▶ **EXERCISE DETAILS**
Going from the line that contains "Task: Click the green 警 alert icon near peak" through the last line of the records, set down each line again exactly, both included, with pictures left out.

>>>

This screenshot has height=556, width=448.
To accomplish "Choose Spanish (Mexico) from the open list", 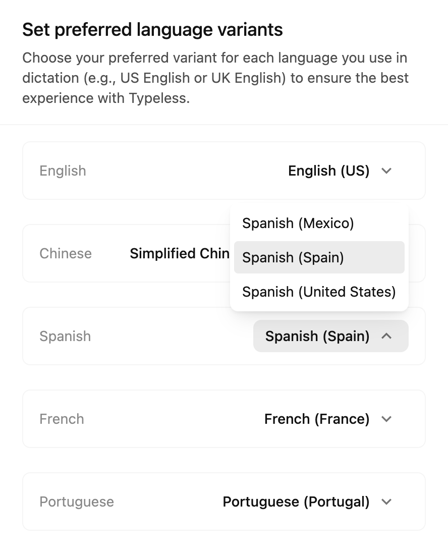I will (298, 223).
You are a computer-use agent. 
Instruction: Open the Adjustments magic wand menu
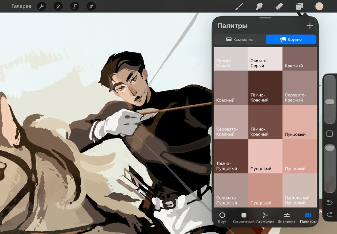[58, 6]
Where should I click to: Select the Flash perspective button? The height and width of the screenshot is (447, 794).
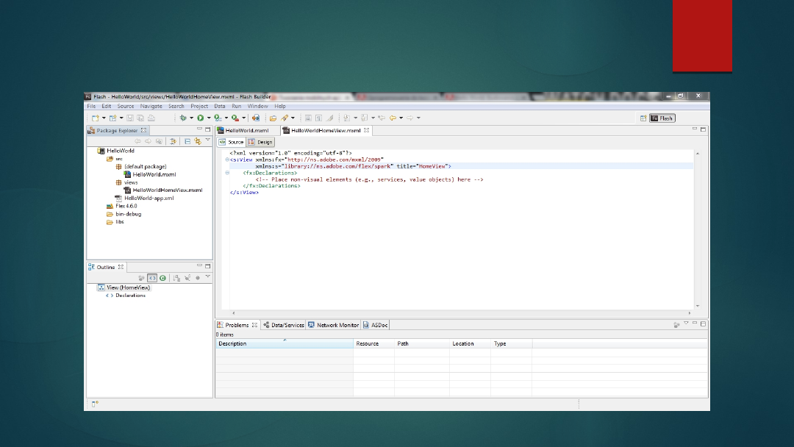[x=662, y=118]
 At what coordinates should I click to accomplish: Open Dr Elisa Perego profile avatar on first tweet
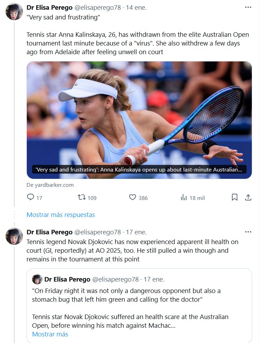coord(14,12)
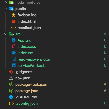Click the TypeScript icon for serviceWorker.ts
The height and width of the screenshot is (109, 109).
click(14, 65)
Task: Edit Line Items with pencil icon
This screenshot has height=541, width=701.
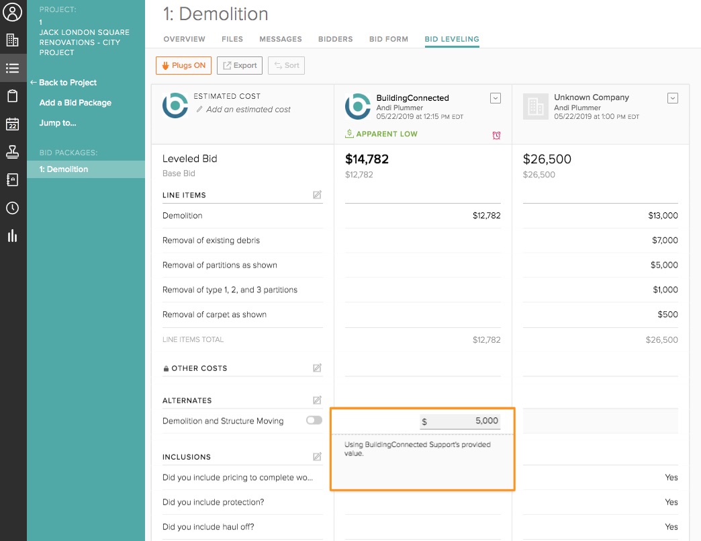Action: [x=317, y=195]
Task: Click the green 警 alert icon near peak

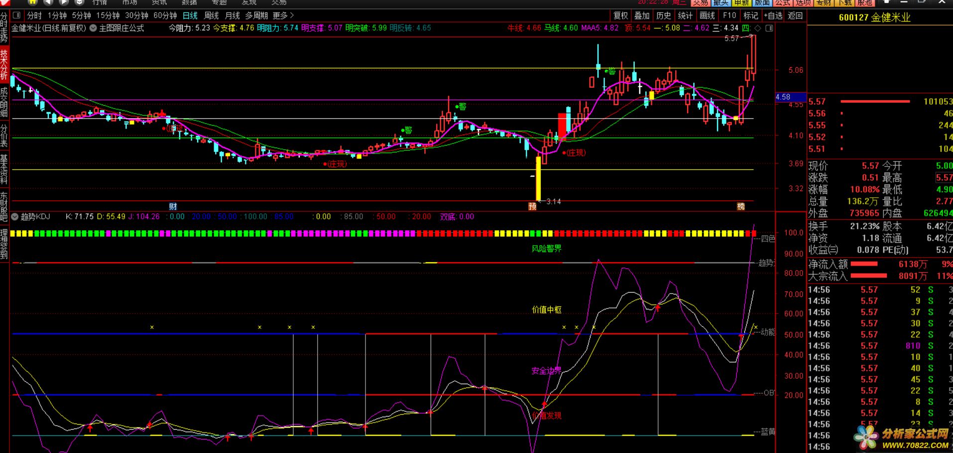Action: (610, 71)
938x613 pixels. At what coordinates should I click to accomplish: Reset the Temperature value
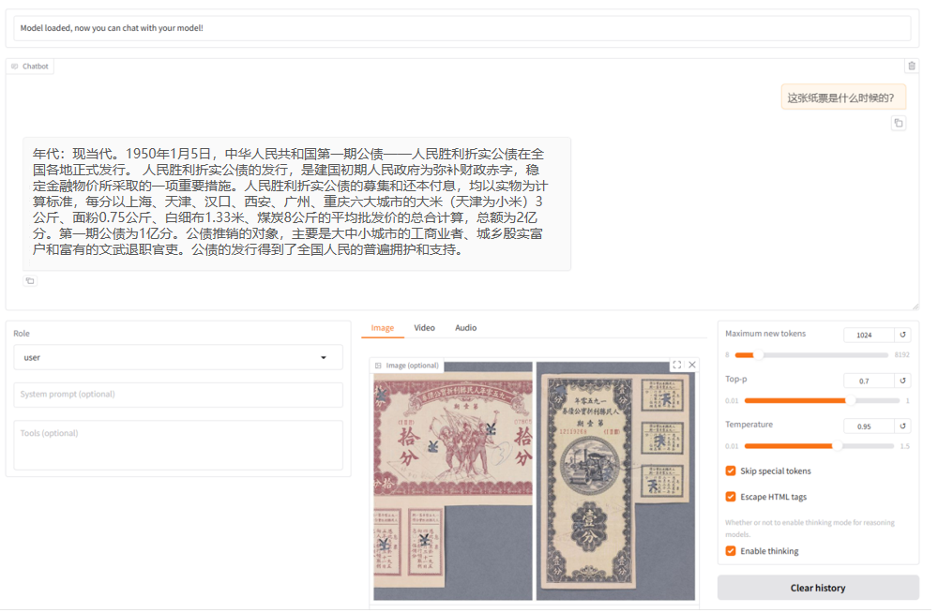902,426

<<<

▶ **EXPECTED ANSWER**
Task: Click the green 警 alert icon near peak

Action: (610, 71)
938x613 pixels. At what coordinates should I click to accomplish: Reset the Temperature value
902,426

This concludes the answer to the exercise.